Work to do ->
State how many lines in the rows below contain the string "field", matching case exactly. Reply with the number alone.

[Items start]

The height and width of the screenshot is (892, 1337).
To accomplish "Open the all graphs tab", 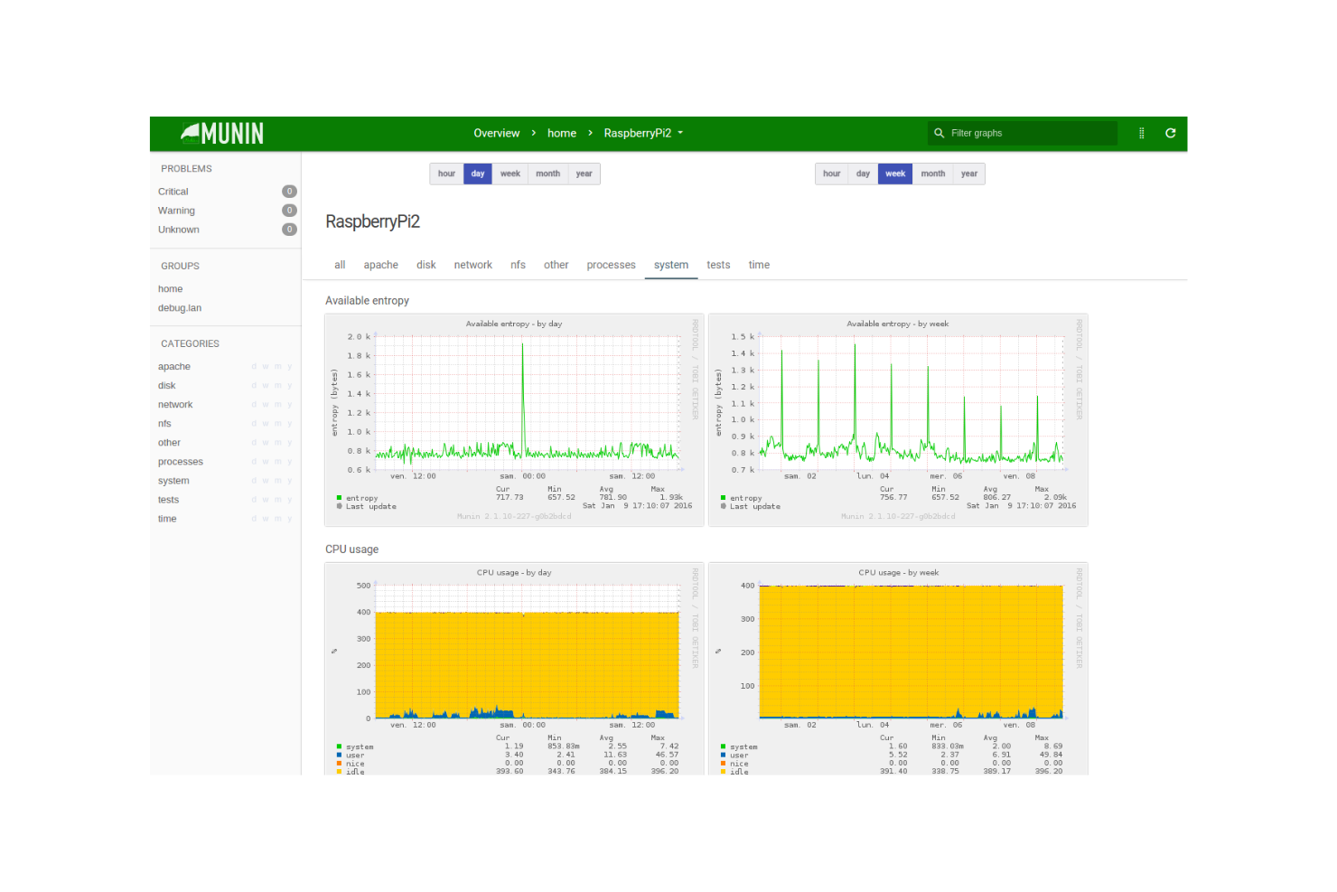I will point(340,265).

[Items end]
[Items start]

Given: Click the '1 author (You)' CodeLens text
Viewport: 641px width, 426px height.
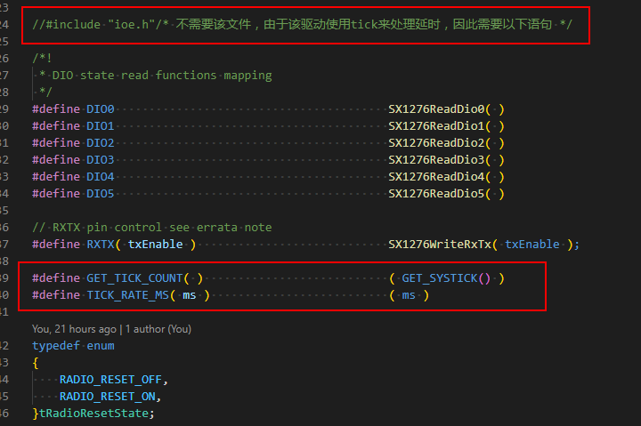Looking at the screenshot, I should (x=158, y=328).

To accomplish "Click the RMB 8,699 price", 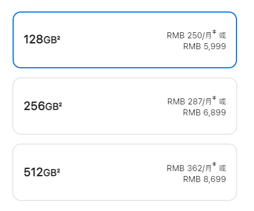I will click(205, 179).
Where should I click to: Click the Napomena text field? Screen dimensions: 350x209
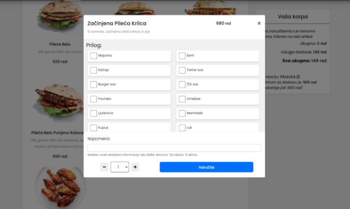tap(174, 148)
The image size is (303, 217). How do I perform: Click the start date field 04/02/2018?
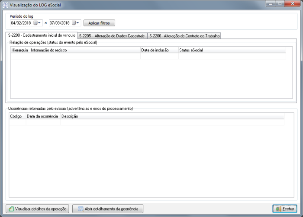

[Items end]

Output ->
2